Interface element records

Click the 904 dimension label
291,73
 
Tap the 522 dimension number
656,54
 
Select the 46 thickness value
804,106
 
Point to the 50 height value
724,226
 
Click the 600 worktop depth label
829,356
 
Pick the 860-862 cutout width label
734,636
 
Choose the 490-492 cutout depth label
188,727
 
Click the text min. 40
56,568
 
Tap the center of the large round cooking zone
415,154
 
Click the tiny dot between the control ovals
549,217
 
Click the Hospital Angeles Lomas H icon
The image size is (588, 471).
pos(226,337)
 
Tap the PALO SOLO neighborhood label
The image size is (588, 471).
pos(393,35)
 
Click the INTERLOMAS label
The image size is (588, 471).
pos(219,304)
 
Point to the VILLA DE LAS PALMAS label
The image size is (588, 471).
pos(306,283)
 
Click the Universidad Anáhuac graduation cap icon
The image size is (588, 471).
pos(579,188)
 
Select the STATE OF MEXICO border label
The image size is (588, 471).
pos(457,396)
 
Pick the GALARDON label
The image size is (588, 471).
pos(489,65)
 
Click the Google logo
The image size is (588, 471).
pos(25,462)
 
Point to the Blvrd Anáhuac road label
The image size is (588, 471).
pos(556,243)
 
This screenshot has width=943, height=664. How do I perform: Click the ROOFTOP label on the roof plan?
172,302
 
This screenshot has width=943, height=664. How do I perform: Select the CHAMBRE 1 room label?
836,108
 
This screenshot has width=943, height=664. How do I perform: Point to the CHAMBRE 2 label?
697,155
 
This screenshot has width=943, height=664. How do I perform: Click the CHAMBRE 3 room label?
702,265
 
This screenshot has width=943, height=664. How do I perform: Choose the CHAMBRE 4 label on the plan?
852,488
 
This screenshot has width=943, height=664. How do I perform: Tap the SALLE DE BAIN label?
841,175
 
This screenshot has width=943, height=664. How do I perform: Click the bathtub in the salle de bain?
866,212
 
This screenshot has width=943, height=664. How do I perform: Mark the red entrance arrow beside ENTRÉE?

= Exercise description =
Reproduce only the items from the line with "Choose the 490-492 cutout depth label" through the end of the items, both ends included, leaving their wording unchanged. Shift every coordinate in the answers by -17.

= Solution =
Choose the 490-492 cutout depth label
171,710
 
Click the text min. 40
39,551
 
Tap the center of the large round cooking zone
398,137
 
Click the tiny dot between the control ovals
532,200
 
Click the Hospital Angeles Lomas H icon
The image size is (588, 471).
pos(209,320)
 
Tap the PALO SOLO neighborhood label
The image size is (588, 471).
pos(376,18)
 
Click the INTERLOMAS label
The image size is (588, 471).
pos(202,287)
 
Point to the VILLA DE LAS PALMAS label
The image size is (588, 471).
pos(289,266)
 
Click the Universidad Anáhuac graduation cap icon
The image size is (588, 471).
pos(562,171)
 
Select the STATE OF MEXICO border label
The image size is (588, 471).
pos(440,379)
 
Pick the GALARDON label
The image size is (588, 471).
pos(472,48)
 
Click the Google logo
The image size is (588, 471).
pos(8,445)
 
Point to the Blvrd Anáhuac road label
The image size is (588, 471).
pos(539,226)
 
This screenshot has width=943, height=664. How do I perform: Click the ROOFTOP label on the roof plan?
155,285
 
This screenshot has width=943, height=664. How do I perform: Select the CHAMBRE 1 room label?
819,91
 
This screenshot has width=943, height=664. How do I perform: Point to the CHAMBRE 2 label?
680,138
 
This screenshot has width=943, height=664. How do I perform: Click the CHAMBRE 3 room label?
685,248
 
This screenshot has width=943, height=664. How do I perform: Choose the CHAMBRE 4 label on the plan?
835,471
 
This screenshot has width=943, height=664. How do I perform: Tap the SALLE DE BAIN label?
824,158
 
This screenshot has width=943, height=664. How do I perform: Click the bathtub in the salle de bain?
849,195
 
This screenshot has width=943, height=664. How do I perform: Mark the red entrance arrow beside ENTRÉE?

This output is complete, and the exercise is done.